(Work instructions)
Your task is to repeat exactly the lines below between the line holding "Where should I click to: Expand" and the line holding "Given: Switch to the s1-fmriprep.sh tab", inclusive, and only those.

(Dataset records)
------------------------------------------------
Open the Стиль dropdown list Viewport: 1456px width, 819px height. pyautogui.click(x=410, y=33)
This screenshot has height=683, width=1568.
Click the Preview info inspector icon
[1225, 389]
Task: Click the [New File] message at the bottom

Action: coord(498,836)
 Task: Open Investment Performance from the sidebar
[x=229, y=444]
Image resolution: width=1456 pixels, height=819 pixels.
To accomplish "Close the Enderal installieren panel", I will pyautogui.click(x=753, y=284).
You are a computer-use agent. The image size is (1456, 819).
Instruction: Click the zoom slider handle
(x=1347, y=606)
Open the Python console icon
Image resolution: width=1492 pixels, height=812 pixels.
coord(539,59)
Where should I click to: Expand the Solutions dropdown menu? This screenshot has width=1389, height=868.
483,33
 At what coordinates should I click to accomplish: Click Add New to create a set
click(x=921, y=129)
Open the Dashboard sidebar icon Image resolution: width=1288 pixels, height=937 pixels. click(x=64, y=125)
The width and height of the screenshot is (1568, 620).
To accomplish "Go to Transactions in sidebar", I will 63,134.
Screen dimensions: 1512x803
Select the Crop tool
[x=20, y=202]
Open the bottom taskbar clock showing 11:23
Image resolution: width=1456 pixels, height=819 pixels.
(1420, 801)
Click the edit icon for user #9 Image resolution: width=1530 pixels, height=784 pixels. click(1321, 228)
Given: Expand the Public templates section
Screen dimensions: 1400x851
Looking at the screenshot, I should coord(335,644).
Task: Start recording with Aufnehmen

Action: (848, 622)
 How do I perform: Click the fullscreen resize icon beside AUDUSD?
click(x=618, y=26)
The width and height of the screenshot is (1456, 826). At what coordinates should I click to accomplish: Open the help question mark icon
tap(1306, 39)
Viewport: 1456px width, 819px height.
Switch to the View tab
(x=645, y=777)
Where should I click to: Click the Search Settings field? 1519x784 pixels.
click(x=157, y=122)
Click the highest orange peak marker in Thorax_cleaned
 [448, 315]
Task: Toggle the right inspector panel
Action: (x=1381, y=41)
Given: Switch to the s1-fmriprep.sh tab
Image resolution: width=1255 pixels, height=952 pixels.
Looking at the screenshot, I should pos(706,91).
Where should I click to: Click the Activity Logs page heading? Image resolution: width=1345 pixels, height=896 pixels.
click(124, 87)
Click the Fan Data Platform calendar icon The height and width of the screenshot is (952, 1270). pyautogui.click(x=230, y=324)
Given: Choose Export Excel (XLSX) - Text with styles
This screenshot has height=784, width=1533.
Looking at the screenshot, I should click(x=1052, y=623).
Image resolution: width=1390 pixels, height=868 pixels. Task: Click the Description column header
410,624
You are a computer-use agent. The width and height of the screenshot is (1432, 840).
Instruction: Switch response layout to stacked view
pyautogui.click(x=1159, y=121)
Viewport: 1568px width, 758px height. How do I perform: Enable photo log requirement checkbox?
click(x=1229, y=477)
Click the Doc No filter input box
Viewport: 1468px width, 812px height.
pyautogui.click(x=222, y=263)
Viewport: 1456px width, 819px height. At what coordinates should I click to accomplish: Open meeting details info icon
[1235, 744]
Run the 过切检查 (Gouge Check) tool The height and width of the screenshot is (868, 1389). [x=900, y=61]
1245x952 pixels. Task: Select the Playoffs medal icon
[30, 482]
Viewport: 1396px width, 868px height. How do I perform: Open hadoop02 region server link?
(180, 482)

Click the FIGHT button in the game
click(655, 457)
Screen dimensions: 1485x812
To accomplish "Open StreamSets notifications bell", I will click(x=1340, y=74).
------------------------------------------------
(Reply)
Where should I click to: Expand the Solutions dropdown menu? This screenshot has width=1389, height=868.
483,33
 At what coordinates should I click to accomplish: Click Add New to create a set
click(x=921, y=129)
Open the Dashboard sidebar icon Image resolution: width=1288 pixels, height=937 pixels. click(x=64, y=125)
The width and height of the screenshot is (1568, 620).
To accomplish "Go to Transactions in sidebar", I will 63,134.
Screen dimensions: 1512x803
Select the Crop tool
[x=20, y=202]
Open the bottom taskbar clock showing 11:23
Image resolution: width=1456 pixels, height=819 pixels.
(1420, 801)
Click the edit icon for user #9 Image resolution: width=1530 pixels, height=784 pixels. click(1321, 228)
Given: Expand the Public templates section
Screen dimensions: 1400x851
Looking at the screenshot, I should coord(335,644).
Task: Start recording with Aufnehmen

Action: (848, 622)
 How do I perform: Click the fullscreen resize icon beside AUDUSD?
click(x=618, y=26)
The width and height of the screenshot is (1456, 826). At what coordinates should I click to accomplish: Open the help question mark icon
tap(1306, 39)
Viewport: 1456px width, 819px height.
Switch to the View tab
(x=645, y=777)
Where should I click to: Click the Search Settings field? 1519x784 pixels.
click(x=157, y=122)
Click the highest orange peak marker in Thorax_cleaned
 [448, 315]
Task: Toggle the right inspector panel
Action: (x=1381, y=41)
Given: Switch to the s1-fmriprep.sh tab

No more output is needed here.